Black Dog

“Dark silence deafens me. I seem to be alone. The flame over the distant altar shimmers an eerie orange glow. It is the only light. Vast columns loom along the path, reaching for the sky. A falcon cries and swoops. I flinch. It dives behind the granite feet of Horus as though it knows its master. A mouse screeches as the bird snatches its prey and soars back toward the absent stars. A cool breeze begins to whisper as it rushes around stone. High above, the clouds shift and a silvery sliver of moon appears, curled like the giant toenail of Nut. She brightens the way. I hear a scuff. I slip behind a column and wait, breath held tight. No one comes.

The silent piano looks sad and abandoned in the blue haze of twilight. Its grand dark casing is silhouetted against the pale wall behind, and the closed lid traps the keys inside. White petals flutter in the evening breeze in the glass vase that stands on the mantle over the fireplace, one breaks free and tumbles onto the parquet floor below. The night is creeping in through the open French windows.

She sits, staring out like a marble statue bathed in moonlight. Only the glistening tears on her cold cheeks show she is alive. A shiver scurries up her spine and she draws her legs in tighter to her chest.

She has been here before. When darkness comes and surrounds her like a black blanket, suffocating and heavy on her chest. Somewhere outside a dog howls and she feels the pull of the moon in her heart. Slowly she stretches out her legs, slides out from beneath the piano, and gently plants her feet on the floor. She wants nothing more than to run out into the garden and the fields beyond. Instead, she waits, watching, listening.
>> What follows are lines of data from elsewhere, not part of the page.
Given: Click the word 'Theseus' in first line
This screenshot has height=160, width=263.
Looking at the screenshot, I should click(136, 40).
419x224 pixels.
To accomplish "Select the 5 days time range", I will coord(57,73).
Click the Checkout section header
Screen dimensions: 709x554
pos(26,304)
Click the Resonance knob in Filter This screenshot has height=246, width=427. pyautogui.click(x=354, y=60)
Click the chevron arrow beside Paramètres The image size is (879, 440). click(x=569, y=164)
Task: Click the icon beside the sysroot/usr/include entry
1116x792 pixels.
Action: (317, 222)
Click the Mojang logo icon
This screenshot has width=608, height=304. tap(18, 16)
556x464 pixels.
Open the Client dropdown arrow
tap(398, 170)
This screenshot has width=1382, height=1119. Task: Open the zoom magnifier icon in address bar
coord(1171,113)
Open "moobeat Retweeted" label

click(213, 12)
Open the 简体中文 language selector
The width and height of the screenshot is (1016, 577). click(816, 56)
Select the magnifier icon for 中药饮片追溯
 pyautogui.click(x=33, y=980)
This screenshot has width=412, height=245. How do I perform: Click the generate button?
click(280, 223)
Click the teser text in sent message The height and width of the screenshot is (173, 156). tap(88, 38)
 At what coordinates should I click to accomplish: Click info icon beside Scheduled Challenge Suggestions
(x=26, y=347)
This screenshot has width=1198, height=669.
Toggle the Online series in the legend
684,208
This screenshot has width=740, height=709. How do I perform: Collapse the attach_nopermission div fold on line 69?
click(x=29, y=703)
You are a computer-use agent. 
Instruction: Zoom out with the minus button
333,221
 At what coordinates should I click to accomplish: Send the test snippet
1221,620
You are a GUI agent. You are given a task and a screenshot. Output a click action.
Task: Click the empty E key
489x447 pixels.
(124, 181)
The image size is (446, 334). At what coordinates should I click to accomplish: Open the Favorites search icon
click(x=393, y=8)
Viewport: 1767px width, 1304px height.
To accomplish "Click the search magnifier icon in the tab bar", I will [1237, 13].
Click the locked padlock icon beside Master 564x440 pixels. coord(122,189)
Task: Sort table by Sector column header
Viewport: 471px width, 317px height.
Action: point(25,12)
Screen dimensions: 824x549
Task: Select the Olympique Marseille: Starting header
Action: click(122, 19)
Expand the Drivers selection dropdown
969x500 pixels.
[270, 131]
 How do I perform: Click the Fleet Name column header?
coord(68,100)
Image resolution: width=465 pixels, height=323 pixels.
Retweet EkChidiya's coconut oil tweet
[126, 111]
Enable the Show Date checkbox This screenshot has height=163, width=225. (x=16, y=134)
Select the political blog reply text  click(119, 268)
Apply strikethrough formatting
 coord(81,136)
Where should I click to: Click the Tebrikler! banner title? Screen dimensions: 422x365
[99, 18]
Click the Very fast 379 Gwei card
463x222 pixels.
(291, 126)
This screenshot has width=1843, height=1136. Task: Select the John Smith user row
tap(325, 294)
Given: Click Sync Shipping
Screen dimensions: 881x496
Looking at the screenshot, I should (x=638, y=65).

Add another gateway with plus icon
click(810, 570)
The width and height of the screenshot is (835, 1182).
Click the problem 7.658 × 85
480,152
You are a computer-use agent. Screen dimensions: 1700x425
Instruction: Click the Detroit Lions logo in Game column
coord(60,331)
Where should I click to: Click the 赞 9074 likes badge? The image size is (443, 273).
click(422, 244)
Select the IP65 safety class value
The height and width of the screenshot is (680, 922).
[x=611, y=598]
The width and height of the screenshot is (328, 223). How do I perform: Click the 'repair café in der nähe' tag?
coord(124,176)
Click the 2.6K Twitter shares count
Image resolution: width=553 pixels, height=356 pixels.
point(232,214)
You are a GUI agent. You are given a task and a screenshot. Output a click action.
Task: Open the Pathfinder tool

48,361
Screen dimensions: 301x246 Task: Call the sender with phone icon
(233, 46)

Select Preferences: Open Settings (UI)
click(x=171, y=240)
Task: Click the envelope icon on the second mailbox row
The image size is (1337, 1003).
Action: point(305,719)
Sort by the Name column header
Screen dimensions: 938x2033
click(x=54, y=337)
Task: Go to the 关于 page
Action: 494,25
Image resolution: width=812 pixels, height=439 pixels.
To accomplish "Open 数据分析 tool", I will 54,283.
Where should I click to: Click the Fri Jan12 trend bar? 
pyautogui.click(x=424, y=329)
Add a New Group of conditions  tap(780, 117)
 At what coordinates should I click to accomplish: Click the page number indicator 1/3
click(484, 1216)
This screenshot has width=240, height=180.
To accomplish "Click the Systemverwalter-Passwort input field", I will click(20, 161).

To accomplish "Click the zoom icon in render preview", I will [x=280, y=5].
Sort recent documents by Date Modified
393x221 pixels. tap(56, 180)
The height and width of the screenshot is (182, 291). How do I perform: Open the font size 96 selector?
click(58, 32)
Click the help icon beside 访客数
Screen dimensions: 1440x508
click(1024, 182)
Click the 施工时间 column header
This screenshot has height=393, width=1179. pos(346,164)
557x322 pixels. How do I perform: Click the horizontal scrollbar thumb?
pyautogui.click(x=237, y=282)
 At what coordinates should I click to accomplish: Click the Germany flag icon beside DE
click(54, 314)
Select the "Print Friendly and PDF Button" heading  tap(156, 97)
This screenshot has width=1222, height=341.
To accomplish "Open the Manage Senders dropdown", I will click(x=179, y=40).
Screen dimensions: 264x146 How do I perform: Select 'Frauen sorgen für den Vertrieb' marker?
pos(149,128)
For a moment she closes her eyes and pictures the moon’s silvery light. Upstairs a floorboard creaks. Eyes spring open and dart a glance at the ceiling. How can it be? She is the only living thing inside the house. She breathes in deep, her senses heightened. Her hearing was so sharp she could hear a pin drop from the other side of the building. Drifting down through the floorboards and plaster above is the scent of iron, sickly and dead. The vision of the room above flashes through her mind so fast that she has to grasp the door jam and catch her breath. Violence beyond words had seared through her and into her own family. Throats torn and bodies ripped. A knot of nausea grips her stomach, but the moon catches her before she falls. She looks up at the full, fat disk and lets it carry her.

Nails lengthen and hands turn to claws. She watches as her skin prickles and coats with fur. Outside the black dog howls again. This time she answers. The howl is clear, bright, and wracked with pain. Her eyes glint with sadness as the wolf inside takes over, and she rushes out into the night.